* **Directions**
What is needed is the run of lines from the one with "Click the Additional Options heading" through the close of the data, set down exactly.

(Records excerpted from a collection)
++++++++

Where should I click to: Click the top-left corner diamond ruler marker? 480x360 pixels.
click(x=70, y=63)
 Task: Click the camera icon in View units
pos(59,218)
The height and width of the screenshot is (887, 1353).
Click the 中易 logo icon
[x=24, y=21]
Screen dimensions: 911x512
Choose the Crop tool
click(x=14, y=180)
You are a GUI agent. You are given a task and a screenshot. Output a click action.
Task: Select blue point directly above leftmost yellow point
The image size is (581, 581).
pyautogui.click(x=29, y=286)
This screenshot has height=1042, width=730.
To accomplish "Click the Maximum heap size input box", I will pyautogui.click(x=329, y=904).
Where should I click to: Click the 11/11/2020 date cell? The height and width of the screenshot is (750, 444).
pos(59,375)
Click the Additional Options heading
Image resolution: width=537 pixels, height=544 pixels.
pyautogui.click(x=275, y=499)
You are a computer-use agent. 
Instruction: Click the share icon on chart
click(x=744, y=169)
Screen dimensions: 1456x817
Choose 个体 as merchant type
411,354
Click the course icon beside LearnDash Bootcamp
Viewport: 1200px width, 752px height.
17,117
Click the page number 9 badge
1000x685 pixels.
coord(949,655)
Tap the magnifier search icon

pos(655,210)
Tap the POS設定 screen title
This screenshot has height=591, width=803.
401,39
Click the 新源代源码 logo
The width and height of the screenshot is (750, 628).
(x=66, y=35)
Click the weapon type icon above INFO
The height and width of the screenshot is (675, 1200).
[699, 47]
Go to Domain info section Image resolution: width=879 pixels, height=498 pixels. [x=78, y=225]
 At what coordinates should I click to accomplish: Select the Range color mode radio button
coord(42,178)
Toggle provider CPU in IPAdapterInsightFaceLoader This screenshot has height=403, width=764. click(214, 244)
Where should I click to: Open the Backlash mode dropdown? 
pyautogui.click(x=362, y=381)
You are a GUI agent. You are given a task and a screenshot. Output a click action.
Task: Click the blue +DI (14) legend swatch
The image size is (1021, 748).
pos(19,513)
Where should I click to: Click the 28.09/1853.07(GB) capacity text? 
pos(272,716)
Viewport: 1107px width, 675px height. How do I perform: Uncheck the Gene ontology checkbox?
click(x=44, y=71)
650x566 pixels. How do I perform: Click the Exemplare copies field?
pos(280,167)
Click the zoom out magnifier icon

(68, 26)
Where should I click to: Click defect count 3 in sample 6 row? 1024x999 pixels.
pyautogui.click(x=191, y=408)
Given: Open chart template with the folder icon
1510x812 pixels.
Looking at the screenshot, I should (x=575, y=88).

++++++++

* **Exercise solution**
Click the Additional Options heading
Image resolution: width=537 pixels, height=544 pixels.
pyautogui.click(x=275, y=499)
You are a computer-use agent. 
Instruction: Click the share icon on chart
click(x=744, y=169)
Screen dimensions: 1456x817
Choose 个体 as merchant type
411,354
Click the course icon beside LearnDash Bootcamp
Viewport: 1200px width, 752px height.
17,117
Click the page number 9 badge
1000x685 pixels.
coord(949,655)
Tap the magnifier search icon

pos(655,210)
Tap the POS設定 screen title
This screenshot has height=591, width=803.
401,39
Click the 新源代源码 logo
The width and height of the screenshot is (750, 628).
(x=66, y=35)
Click the weapon type icon above INFO
The height and width of the screenshot is (675, 1200).
[699, 47]
Go to Domain info section Image resolution: width=879 pixels, height=498 pixels. [x=78, y=225]
 At what coordinates should I click to accomplish: Select the Range color mode radio button
coord(42,178)
Toggle provider CPU in IPAdapterInsightFaceLoader This screenshot has height=403, width=764. click(214, 244)
Where should I click to: Open the Backlash mode dropdown? 
pyautogui.click(x=362, y=381)
You are a GUI agent. You are given a task and a screenshot. Output a click action.
Task: Click the blue +DI (14) legend swatch
The image size is (1021, 748).
pos(19,513)
Where should I click to: Click the 28.09/1853.07(GB) capacity text? 
pos(272,716)
Viewport: 1107px width, 675px height. How do I perform: Uncheck the Gene ontology checkbox?
click(x=44, y=71)
650x566 pixels. How do I perform: Click the Exemplare copies field?
pos(280,167)
Click the zoom out magnifier icon

(68, 26)
Where should I click to: Click defect count 3 in sample 6 row? 1024x999 pixels.
pyautogui.click(x=191, y=408)
Given: Open chart template with the folder icon
1510x812 pixels.
Looking at the screenshot, I should (x=575, y=88).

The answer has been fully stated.